RPin Gisela Walsken ehrt „10 Prozent-Schulen“


Regierungspräsidentin Gisela Walsken zeichnete heute 9 Berufskollegs aus dem Regierungsbezirk Köln aus, die bereits jetzt 10 Prozent ihrer Schülerinnen und Schüler einen Auslandsaufenthalt ermöglichen. Die Schulen unterstützen in besonderer Weise ihre Auszubildenden, damit sie während der Schulzeit berufliche Erfahrungen in Europa sammeln können. „Im Ausland gewonnene Erfahrungen erweitern den eigenen Horizont. Davon profitieren nicht nur die Arbeitgeber, sondern auch unsere Region,“ lobte die Regierungspräsidentin.

„Strategisch-beruflich-mobil“ lautet das Motto, mit dem die Bezirksregierung Köln die berufliche Mobilität junger Menschen fördert. Hiermit übernimmt sie landesweit eine Vorreiterfunktion. Diese Strategie wurde von der EU-Geschäftsstelle der Kölner Bezirksregierung speziell für die 58 öffentlichen Berufskollegs im gesamten Bezirk entwickelt. Bis 2020 sollen damit mindestens 10 Prozent der jungen Menschen während ihrer Ausbildung Auslandserfahrungen sammeln. Dank des großen Engagements vieler Berufskollegs liegt die Zahl der Auslandsaufenthalte bereits über 5 Prozent im Gesamtdurchschnitt.

Die Schulen organisieren berufliche Praktika im Ausland, arrangieren Lernaufenthalte mit beruflichen und interkulturellen Angeboten und arbeiten an internationalen Projekten, die zusammen mit Auszubildenden und Lehrerinnen und Lehrern aus dem europäischen Ausland durchgeführt werden.

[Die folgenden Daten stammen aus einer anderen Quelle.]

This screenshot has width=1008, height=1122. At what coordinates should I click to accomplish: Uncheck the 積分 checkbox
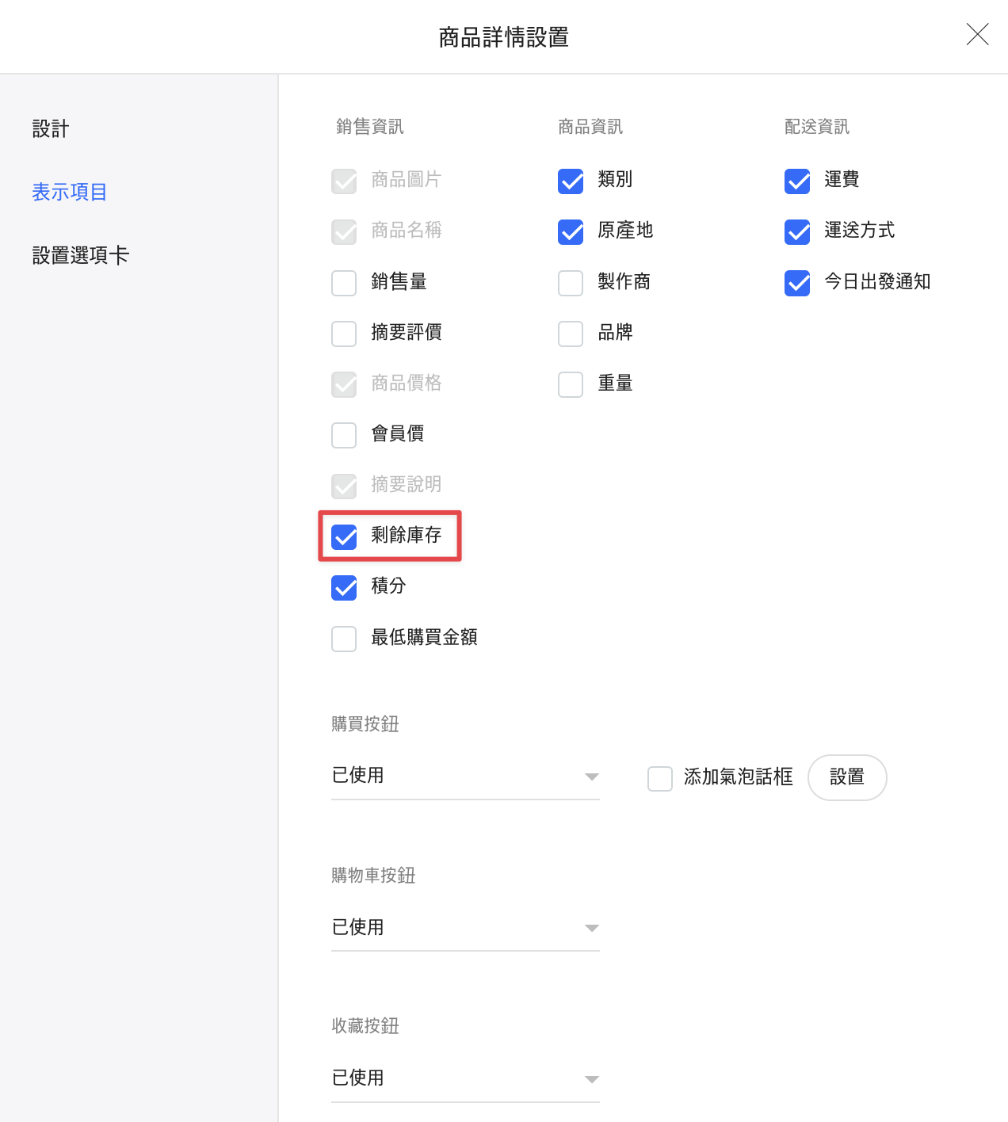coord(344,587)
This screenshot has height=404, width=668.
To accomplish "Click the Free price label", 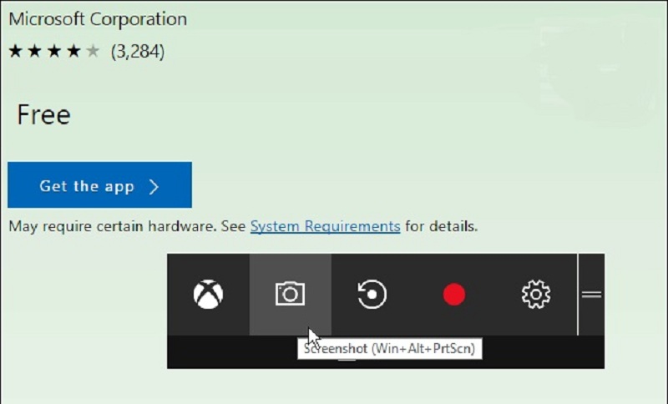I will pyautogui.click(x=43, y=115).
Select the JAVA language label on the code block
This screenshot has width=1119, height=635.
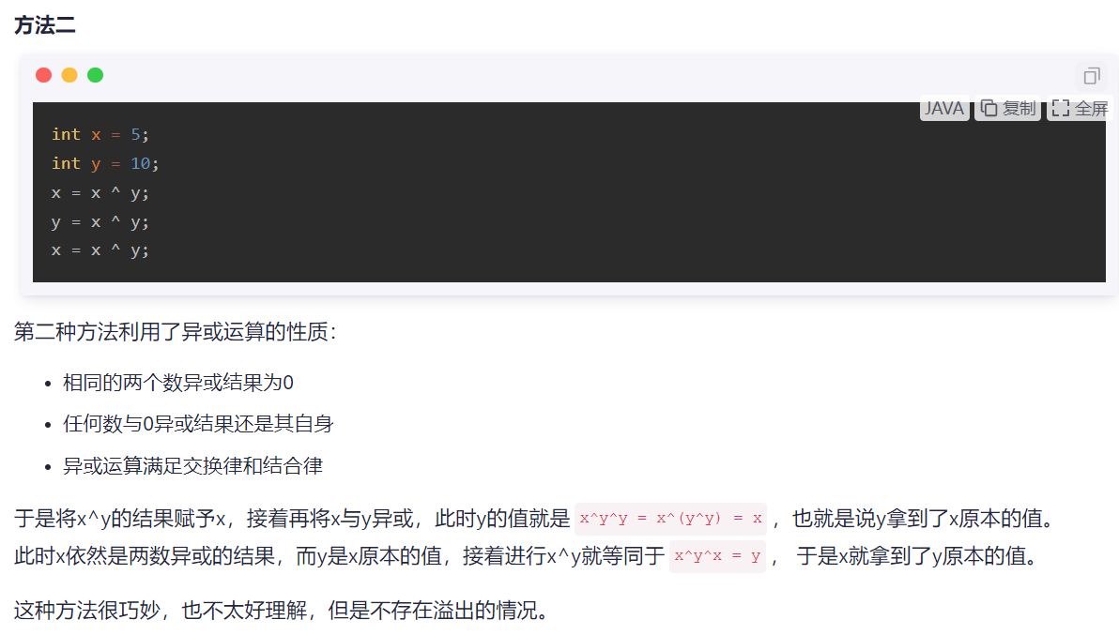tap(943, 108)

Für junge Menschen ist berufliche Praxiserfahrung im Ausland wichtig, denn dies stärkt das Selbstbewusstsein und die Selbstständigkeit. Sie lernen andere Arbeitsabläufe und Techniken kennen und bringen diese in ihren Heimatbetrieb mit ein. Somit profitieren nicht nur die Auszubildenden von dieser Erfahrung, sondern auch die Unternehmen. Die heimischen Betriebe gewinnen qualifizierte Mitarbeiterinnen und Mitarbeiter, steigern ihre Attraktivität als Arbeitgeber, knüpfen Geschäftskontakte ins Ausland und verbessern ihre eigene Marktposition. Berufliche Auslandsaufenthalte werden unter anderem durch das EU-Programm Erasmus+ gefördert.

Im Vergleich zur Hochschulausbildung nehmen immer noch verhältnismäßig wenig Auszubildende an grenzüberschreitenden Mobilitätsmaßnahmen teil. Um dies zu ändern, fordert der Bund, den Anteil der Auszubildenden mit Auslandserfahrungen bis 2020 auf mindestens 10 Prozent zu steigern.